Dynamic effects induced by renormalization in anisotropic pattern forming systems

TL;DR

This paper investigates how anisotropic nonlinearities in 2D pattern-forming systems lead to unexpected dynamics, such as ripple rotation, due to differential renormalization effects, with implications for experiments.

Contribution

It demonstrates that full 2D generalizations of pattern equations can produce novel behaviors like ripple rotation caused by anisotropic nonlinear renormalization.

Findings

Ripple pattern rotates by 90 degrees under certain conditions.

Nonlinear parameter renormalization occurs at different rates in two dimensions.

Potential experimental systems can exhibit this anisotropic dynamical behavior.

Abstract

The dynamics of patterns in large two-dimensional domains remains a challenge in non-equilibrium phenomena. Often it is addressed through mild extensions of one-dimensional equations. We show that full 2D generalizations of the latter can lead to unexpected dynamical behavior. As an example we consider the anisotropic Kuramoto-Sivashinsky equation, that is a generic model of anisotropic pattern forming systems and has been derived in different instances of thin film dynamics.
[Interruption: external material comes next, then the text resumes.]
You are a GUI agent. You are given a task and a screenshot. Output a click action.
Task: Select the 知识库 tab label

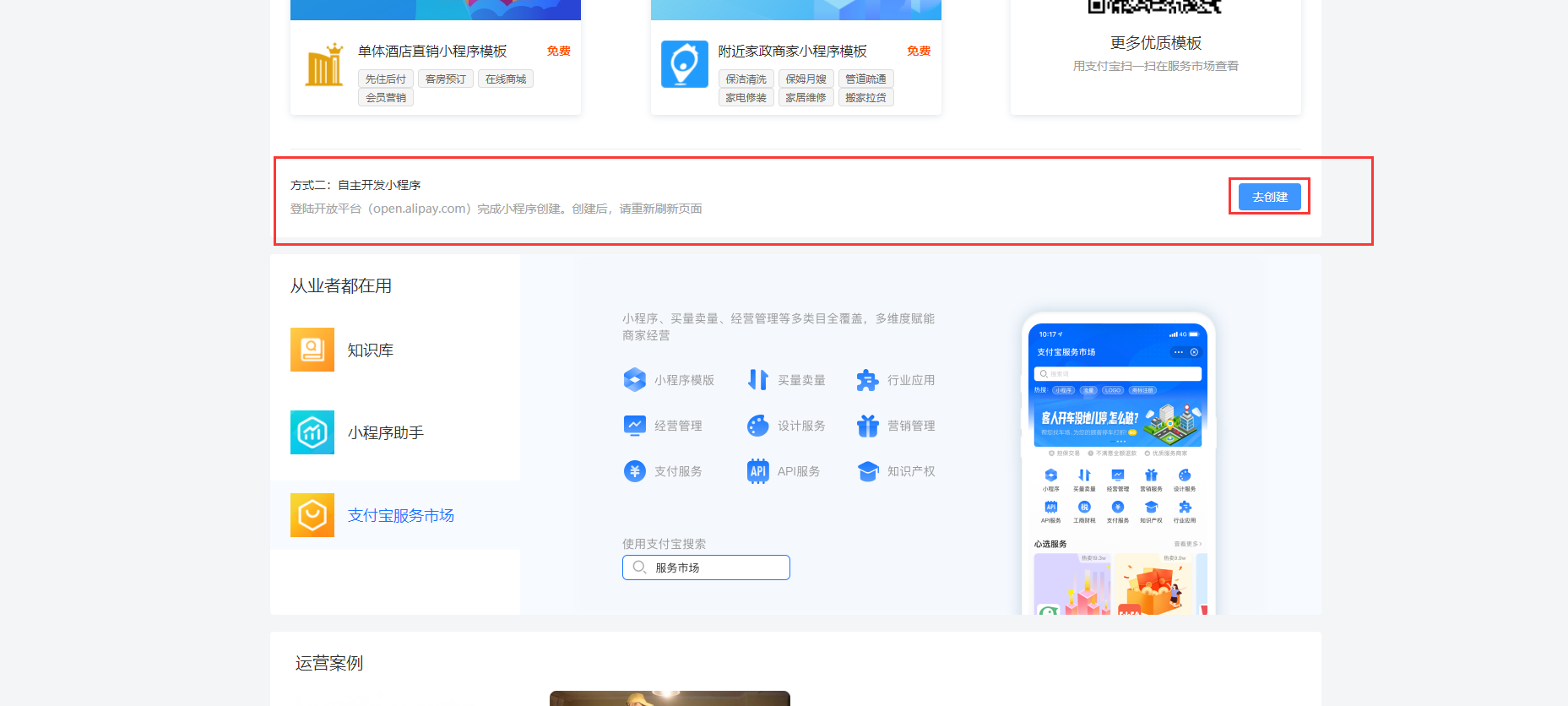[x=371, y=350]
A rotation of a ripple pattern by $90^{\circ}$ occurs in the system evolution when nonlinearities are strongly suppressed along one direction. This effect originates in non-linear parameter renormalization at different rates in the two system dimensions, showing a dynamical interplay between scale invariance and wavelength selection. Potential experimental realizations of this phenomenon are identified.